Domain names are simple in concept and yet can be constructed in ways that might fool you. I'll look at some examples, and discuss what's important.

Security when clicking onto a web site confounds me. Some sites put the section of the site you are wanting ahead of the web address. Example http://photos.kodak.com and some put the section after example http;//kodak.com/photos. These examples are just made up but I hope you understand what I'm saying. How do I know if I'm on the secure website I'm supposed to be on? At times I see other addresses flashing by on the toolbar that are not the site I clicked on before the actual site appears. I've never see anyone bringing up some of this query.

This simple little question opens up a veritable Pandora's box when it comes to URLS, and understanding what is and is not safe to click on.

The concepts are actually very simple, but the complexity in how those concepts can be combined is staggering. Particularly if someone is attempting to deceive you.

I'll try to make some sense of it all.

The Three Basic URL Components

"URL" is short for Uniform Resource Locator. The most common one we know of is the web address - something like "http://ask-leo.com /how_do_i_know_that_this_web_address_is_safe.html".

There are three primary components to a URL; let's start by looking at what those are. We'll use this URL as our example for discussion:

http://www.somerandomservice.com/folder/page.html?parameter1=value2&parameter2=value2
  • http://www.somerandomservice.com - Server. This identifies the protocol (http - the language of web pages) and the server to contact. www.somerandomservice.com identifies a specific server on the internet from which what follows will be requested.

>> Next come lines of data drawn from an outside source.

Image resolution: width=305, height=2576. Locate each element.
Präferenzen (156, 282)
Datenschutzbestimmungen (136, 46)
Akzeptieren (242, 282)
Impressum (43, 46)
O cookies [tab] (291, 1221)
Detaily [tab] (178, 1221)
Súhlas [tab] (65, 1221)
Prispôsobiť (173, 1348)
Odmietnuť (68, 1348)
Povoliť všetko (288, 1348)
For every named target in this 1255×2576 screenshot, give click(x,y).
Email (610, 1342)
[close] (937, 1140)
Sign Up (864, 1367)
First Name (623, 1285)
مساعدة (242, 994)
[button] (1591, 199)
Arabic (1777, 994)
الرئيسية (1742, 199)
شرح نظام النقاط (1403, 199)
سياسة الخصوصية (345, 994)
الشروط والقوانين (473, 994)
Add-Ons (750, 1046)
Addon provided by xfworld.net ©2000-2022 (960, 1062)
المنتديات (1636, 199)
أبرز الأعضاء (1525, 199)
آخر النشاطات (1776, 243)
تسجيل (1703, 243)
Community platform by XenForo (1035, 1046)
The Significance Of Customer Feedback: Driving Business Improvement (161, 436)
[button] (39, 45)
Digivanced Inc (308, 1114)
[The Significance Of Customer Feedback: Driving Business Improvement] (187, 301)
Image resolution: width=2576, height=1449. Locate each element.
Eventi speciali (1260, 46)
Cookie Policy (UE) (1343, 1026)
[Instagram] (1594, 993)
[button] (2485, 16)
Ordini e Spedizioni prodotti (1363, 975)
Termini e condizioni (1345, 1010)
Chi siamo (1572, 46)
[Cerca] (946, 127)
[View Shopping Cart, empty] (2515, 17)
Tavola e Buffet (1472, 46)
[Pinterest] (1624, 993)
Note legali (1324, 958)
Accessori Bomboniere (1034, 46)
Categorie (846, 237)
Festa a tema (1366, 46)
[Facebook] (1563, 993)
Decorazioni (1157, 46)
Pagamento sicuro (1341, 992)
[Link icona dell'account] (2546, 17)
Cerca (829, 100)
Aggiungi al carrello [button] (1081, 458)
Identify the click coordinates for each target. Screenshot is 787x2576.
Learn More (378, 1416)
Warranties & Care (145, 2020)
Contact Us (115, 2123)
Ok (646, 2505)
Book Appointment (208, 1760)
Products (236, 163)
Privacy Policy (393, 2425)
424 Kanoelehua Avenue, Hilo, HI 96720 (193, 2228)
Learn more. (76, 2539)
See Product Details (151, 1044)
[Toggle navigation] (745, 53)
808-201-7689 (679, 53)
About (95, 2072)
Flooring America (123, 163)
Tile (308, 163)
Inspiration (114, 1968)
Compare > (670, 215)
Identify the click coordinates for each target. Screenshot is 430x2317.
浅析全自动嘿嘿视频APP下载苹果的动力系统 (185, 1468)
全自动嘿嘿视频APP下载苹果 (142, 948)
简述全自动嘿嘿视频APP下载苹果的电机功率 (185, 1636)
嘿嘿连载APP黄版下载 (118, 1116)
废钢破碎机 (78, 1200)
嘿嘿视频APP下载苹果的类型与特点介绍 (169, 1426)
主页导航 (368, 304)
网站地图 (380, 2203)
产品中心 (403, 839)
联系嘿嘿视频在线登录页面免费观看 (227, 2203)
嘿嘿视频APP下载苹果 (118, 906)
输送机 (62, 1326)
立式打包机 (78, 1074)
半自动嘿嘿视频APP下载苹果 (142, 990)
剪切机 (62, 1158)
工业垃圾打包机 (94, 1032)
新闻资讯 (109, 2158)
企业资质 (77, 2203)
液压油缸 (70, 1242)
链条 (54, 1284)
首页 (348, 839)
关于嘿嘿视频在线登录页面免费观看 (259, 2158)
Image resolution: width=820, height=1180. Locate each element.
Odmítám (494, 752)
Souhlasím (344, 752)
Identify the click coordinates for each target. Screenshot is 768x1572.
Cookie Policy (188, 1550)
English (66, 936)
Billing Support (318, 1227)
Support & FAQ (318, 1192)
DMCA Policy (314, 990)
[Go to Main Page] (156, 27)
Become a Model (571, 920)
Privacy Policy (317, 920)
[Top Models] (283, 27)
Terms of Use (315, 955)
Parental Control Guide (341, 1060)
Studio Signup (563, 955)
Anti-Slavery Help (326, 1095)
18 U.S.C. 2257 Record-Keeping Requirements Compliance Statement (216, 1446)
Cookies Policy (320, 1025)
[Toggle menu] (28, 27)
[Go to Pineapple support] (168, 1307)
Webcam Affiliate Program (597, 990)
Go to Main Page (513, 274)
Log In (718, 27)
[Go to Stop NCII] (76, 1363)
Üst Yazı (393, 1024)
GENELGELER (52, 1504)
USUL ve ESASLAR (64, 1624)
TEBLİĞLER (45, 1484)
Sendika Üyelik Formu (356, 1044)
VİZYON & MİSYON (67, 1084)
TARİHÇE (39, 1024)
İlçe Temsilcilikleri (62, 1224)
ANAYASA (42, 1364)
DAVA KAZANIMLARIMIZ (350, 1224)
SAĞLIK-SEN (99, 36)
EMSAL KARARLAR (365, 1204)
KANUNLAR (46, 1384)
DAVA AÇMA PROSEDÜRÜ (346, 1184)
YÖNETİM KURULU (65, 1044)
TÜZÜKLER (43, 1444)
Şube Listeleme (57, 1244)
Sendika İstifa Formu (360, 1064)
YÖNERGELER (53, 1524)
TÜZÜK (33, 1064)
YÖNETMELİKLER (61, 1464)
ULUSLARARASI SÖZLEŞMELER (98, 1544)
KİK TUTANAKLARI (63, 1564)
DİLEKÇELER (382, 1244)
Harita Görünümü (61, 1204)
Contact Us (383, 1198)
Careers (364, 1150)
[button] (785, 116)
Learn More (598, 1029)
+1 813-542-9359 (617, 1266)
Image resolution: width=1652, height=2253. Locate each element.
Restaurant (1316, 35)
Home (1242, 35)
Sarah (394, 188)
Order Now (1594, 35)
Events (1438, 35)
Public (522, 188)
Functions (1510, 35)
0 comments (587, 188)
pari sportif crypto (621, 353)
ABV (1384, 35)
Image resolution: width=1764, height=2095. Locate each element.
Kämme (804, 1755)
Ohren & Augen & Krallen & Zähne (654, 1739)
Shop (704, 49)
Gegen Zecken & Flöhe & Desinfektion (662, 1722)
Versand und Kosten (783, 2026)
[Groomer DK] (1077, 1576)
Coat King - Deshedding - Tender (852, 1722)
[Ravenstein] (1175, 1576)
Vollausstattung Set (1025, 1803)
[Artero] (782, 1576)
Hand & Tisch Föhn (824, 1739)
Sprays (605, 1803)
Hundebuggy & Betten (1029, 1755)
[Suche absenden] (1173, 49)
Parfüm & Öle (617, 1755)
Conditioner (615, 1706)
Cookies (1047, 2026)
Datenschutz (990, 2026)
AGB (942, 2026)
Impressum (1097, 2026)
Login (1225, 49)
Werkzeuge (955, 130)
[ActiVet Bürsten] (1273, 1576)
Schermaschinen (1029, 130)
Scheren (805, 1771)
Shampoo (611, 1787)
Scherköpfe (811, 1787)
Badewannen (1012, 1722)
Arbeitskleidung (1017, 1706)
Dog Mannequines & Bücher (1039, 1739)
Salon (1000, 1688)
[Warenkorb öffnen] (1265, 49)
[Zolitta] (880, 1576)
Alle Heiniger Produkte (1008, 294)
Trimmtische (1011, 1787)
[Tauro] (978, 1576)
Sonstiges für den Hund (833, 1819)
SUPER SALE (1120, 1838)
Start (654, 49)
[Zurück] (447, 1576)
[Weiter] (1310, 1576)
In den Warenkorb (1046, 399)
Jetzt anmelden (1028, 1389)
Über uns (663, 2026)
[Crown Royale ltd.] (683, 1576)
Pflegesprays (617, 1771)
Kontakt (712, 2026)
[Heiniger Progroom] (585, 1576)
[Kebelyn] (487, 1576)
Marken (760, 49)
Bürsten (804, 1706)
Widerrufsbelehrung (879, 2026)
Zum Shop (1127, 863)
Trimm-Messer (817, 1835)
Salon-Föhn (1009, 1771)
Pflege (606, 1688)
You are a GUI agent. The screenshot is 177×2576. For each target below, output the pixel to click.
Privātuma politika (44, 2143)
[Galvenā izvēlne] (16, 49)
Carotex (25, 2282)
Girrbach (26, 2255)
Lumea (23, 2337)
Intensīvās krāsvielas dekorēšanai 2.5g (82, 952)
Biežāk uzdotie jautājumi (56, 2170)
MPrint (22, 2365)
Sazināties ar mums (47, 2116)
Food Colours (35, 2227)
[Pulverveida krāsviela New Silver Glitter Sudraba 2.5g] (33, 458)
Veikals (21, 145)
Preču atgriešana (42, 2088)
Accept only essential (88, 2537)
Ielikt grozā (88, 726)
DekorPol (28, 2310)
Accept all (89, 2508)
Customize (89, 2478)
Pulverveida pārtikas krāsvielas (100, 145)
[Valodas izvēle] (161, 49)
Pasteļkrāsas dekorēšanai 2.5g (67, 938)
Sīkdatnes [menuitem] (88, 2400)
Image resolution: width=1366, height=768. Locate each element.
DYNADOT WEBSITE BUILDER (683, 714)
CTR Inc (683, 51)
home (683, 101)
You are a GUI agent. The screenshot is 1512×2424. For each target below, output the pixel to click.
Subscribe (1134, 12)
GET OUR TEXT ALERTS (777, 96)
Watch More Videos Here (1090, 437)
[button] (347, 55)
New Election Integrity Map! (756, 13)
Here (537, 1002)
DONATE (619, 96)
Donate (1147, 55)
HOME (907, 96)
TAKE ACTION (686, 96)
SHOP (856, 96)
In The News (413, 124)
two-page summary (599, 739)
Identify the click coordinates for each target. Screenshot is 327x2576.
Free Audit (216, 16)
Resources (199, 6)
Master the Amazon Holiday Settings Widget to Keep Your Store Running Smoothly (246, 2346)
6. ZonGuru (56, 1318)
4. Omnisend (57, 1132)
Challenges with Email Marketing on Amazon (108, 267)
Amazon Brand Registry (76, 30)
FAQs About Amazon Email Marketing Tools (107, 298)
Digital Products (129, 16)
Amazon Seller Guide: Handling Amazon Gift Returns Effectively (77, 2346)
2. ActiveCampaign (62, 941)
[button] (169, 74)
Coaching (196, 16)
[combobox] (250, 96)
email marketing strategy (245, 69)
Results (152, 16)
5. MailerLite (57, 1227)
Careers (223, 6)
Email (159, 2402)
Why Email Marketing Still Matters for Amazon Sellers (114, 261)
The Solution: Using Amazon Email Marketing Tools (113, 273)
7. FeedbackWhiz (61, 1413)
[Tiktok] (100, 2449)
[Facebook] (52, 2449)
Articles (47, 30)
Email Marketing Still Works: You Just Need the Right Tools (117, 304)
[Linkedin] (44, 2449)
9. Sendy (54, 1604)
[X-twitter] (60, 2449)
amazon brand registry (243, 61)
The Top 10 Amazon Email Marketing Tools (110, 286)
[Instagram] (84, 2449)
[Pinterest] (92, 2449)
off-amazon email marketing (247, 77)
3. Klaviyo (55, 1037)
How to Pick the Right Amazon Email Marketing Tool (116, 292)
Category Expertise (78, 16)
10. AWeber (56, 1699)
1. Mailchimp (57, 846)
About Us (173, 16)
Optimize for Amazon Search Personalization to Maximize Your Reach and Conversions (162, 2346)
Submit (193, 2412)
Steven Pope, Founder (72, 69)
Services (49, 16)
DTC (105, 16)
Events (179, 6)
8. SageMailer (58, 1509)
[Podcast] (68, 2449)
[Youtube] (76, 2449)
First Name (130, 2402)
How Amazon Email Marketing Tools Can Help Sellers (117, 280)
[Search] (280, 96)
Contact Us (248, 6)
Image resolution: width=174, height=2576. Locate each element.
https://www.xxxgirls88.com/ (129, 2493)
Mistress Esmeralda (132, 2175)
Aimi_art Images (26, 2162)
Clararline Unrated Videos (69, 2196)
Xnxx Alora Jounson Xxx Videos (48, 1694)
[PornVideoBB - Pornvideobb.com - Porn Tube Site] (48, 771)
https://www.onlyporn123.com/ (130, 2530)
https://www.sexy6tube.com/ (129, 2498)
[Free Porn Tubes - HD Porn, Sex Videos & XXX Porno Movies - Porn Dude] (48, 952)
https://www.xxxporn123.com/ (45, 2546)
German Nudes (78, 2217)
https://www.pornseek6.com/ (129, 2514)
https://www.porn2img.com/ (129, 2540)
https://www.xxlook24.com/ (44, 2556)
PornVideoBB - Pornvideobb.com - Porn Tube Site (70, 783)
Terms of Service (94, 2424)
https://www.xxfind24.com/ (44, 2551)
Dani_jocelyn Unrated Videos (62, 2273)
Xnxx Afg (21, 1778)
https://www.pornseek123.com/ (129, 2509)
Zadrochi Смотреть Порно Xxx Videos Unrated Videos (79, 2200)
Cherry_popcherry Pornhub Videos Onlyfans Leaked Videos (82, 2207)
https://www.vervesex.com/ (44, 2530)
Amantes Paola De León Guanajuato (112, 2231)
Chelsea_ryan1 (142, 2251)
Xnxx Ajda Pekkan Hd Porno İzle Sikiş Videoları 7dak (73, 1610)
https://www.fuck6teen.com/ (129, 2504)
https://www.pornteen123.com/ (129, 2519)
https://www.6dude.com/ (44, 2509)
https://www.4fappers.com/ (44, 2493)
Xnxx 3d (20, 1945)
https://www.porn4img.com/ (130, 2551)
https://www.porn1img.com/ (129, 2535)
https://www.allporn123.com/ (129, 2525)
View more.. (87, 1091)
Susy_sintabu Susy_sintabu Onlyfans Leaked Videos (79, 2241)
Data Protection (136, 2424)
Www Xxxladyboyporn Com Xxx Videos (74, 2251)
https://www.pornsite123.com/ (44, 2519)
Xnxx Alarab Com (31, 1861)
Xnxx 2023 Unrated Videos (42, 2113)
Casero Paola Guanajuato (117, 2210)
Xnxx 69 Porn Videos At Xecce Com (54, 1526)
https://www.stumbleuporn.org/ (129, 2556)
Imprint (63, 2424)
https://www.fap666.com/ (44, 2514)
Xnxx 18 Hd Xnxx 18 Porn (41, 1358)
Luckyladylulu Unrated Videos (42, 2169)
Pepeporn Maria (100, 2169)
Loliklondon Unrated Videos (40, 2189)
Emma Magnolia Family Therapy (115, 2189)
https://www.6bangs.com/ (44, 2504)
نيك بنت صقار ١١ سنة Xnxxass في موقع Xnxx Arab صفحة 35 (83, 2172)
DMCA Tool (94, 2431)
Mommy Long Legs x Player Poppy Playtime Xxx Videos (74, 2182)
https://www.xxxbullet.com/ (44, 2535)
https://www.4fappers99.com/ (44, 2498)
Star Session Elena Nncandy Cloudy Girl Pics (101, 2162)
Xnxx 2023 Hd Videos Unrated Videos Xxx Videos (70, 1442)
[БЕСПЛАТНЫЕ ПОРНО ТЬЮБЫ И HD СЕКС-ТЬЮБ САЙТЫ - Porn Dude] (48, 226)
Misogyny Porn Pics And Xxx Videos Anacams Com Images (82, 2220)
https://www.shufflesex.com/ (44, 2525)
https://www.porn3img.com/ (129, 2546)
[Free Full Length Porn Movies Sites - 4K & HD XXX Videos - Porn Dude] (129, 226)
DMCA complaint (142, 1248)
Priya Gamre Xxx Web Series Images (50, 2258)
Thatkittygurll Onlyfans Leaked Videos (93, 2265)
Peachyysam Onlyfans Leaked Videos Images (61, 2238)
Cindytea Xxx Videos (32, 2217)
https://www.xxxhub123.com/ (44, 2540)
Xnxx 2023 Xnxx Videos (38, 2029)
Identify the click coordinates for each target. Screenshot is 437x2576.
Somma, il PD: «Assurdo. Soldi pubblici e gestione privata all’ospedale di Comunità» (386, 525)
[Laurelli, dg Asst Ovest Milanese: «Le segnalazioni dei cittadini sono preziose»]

  • folder/page.html - Page. The page specifies exactly what it is you are requesting from the server. Typically it's a web page - perhaps within a folder on that server, but it might be a program to run on the server or a file to be downloaded.

  • parameter1=value2&parameter2=value2 - Parameters. - Parameters are information that is being supplied to the page. Since "pages" can often be small (or large) computer programs, information from the parameters part of a URL can be given to those programs to as items for them to act on.

"It's unfortunate that something that's fairly simple is actually quite complex once you assume that people will attempt to deceive you."

URL Safety Rule #1: The Server specification ends at the first "/" that occurs after the "http://" start of the URL, and the Page specification ends at the first question mark after that. This rule is important to understanding whether a URL is valid, bogus or misleading.

What Matters is the Server - Part 1

I'll restate the first part of that rule to focus on what we care about:

The server being contacted begins after the "http://" and ends at the next "/".

Or, in this URL, the part that's highlighted:

http://www.somerandomservice.com/folder/page.html?parameter1=value2&parameter2=value2

That's the part that matters, because that's the part that tells your browser what server to connect to. Everything else is secondary. Important, yes, but not nearly as important.

Let's look at one of the ways that phishing attempts often try to fool you. Check out this URL:

http://www.somerandomservice.com/www.paypal.com

It might be tempting to look at that quickly and say "oh, that ends in paypal.com, therefore it's Paypal!"

No it's not. Look again:

http://www.somerandomservice.com/www.paypal.com

Actually that URL loads a page called "www.paypal.com" (a valid page name) from the server www.somerandomservice.com.

Now, my example is probably pretty lame, as "www.somerandomservice.com" is big and obvious at the front of that URL. But scammers use all sorts of variations on this theme to make it look like you're going to some place trusted, when you're not if you don't look closely.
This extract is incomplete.